The insect steroid hormone 20-hydroxyecdysone (20E) induces programmed cell death of larvaspecific
tissues at pupal metamorphosis. In the silkworm Bombyx mori, the anterior silk gland undergoes cell death in response to the metamorphic peak titer of ecdysteroids in vivo and also to 20E in vitro. Although 20E elicits early gene activation, an additional 20E stimulus is required for completion of cell death.

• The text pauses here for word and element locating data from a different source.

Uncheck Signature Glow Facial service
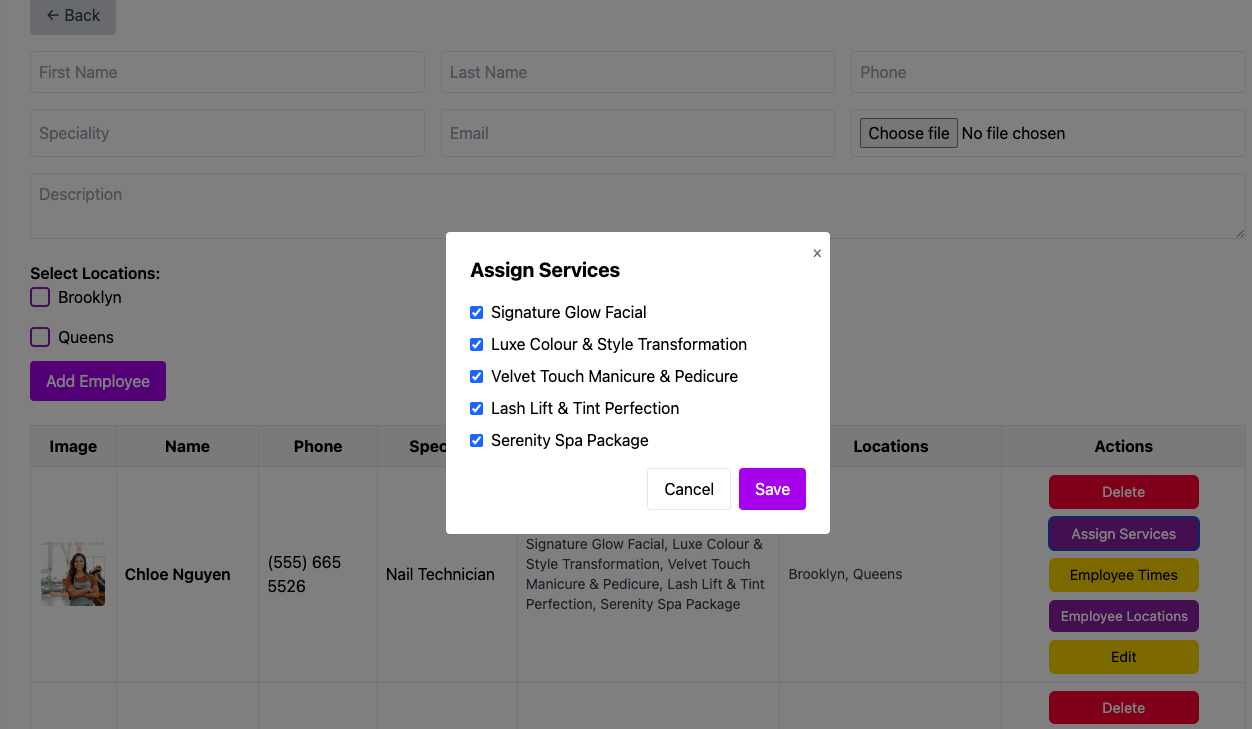The width and height of the screenshot is (1252, 729). (x=477, y=313)
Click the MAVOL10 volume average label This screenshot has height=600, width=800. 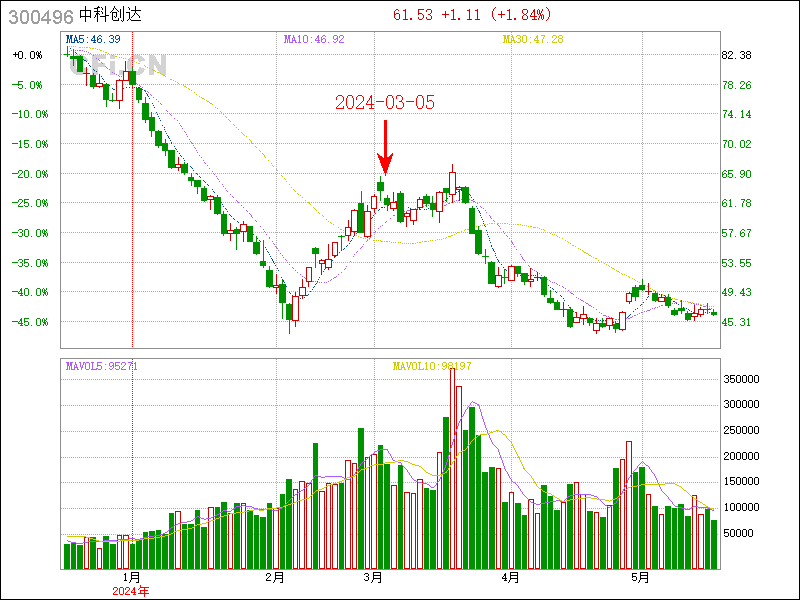431,366

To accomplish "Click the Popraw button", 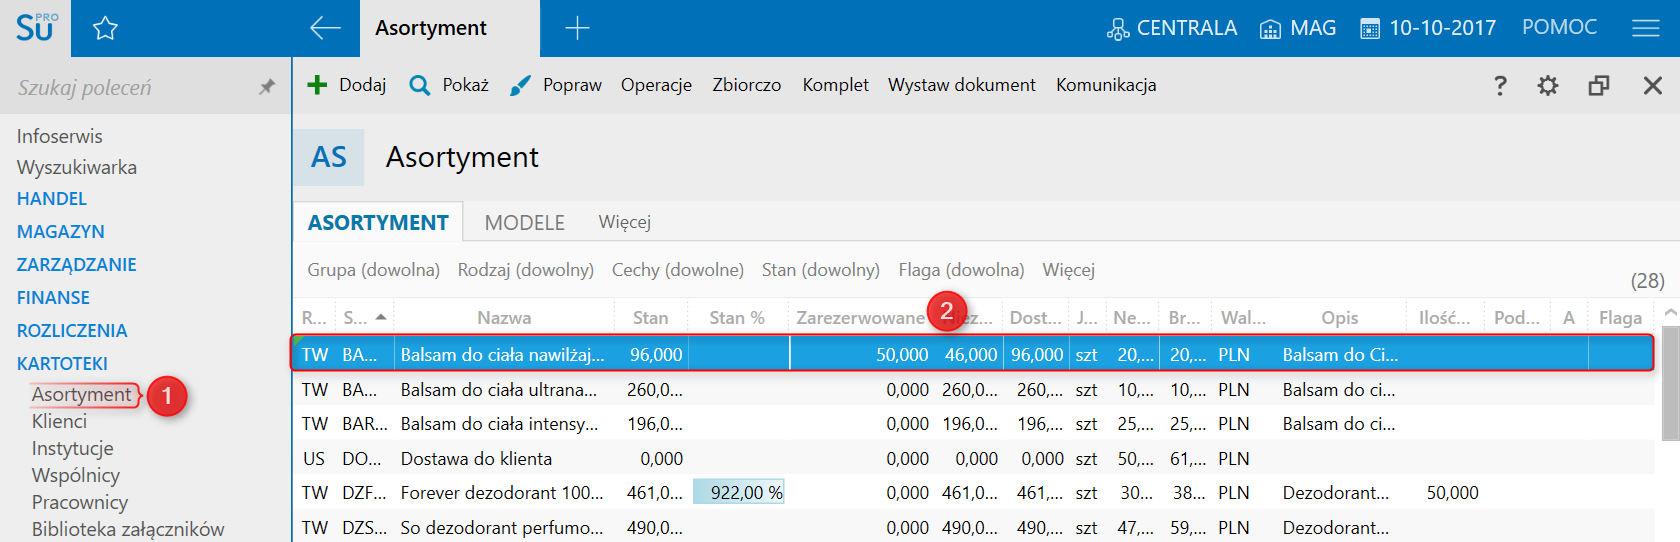I will 556,85.
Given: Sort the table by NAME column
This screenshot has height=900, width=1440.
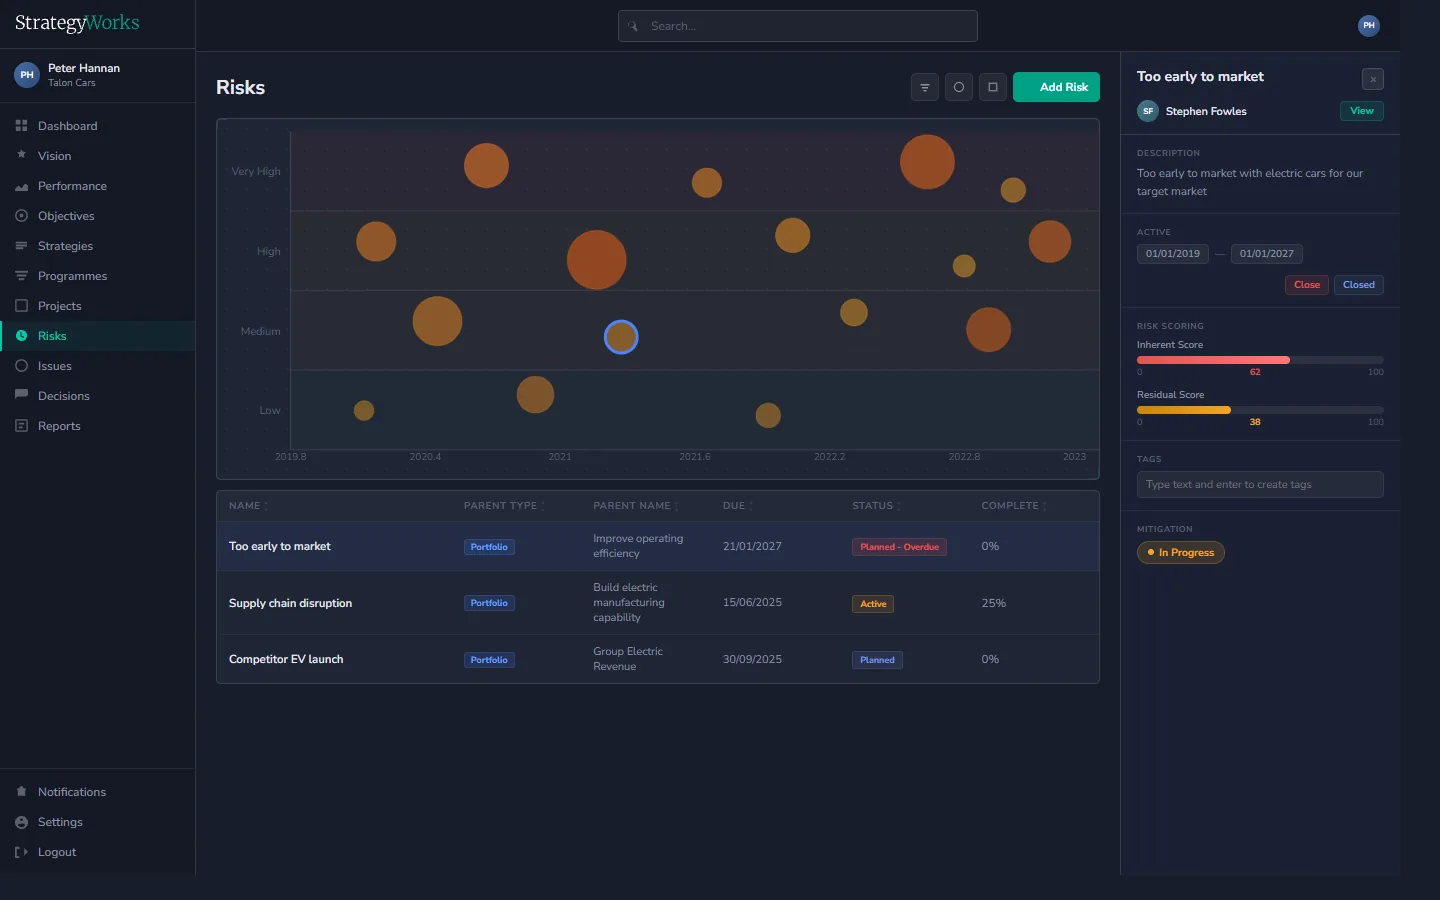Looking at the screenshot, I should [x=247, y=506].
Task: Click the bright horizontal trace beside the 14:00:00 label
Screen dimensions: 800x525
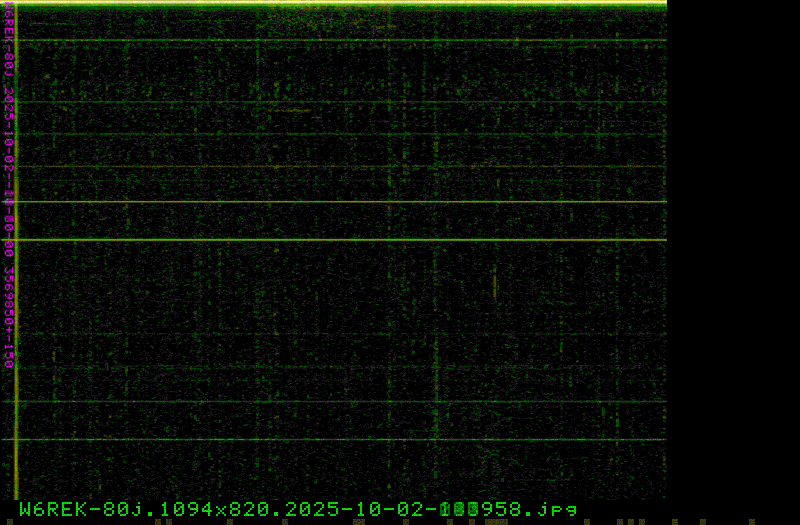Action: (340, 202)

This additional stimulus involves caspase-3-like protease activation, indicating that 20E also acts through a nongenomic mechanism. Studies using various inhibitors, agonists, and antagonists have shown that cell condensation is under the control of 20E genomic action, and that 20E nongenomic action begins with 20E binding to the putative membrane-bound ecdysone receptor, which is probably a G-protein-coupled receptor. This step is followed by a signaling pathway comprising phospholipase C/inositol 3,4,5-triphosphate/Ca2+/protein kinase C/caspase-3-like
protease, which induces DNA and nuclear fragmentation. Nuclear condensation is regulated by
signaling of calmodulin/calmodulin-dependent protein kinase II (CaMKII), but CaMKII activation is
independent of intracellular Ca2+ elevation. In addition, the genomic action of 20E is indispensable for
driving its nongenomic action, indicating that crosstalk between genomic and nongenomic action plays a significant role in 20E-induced cell death.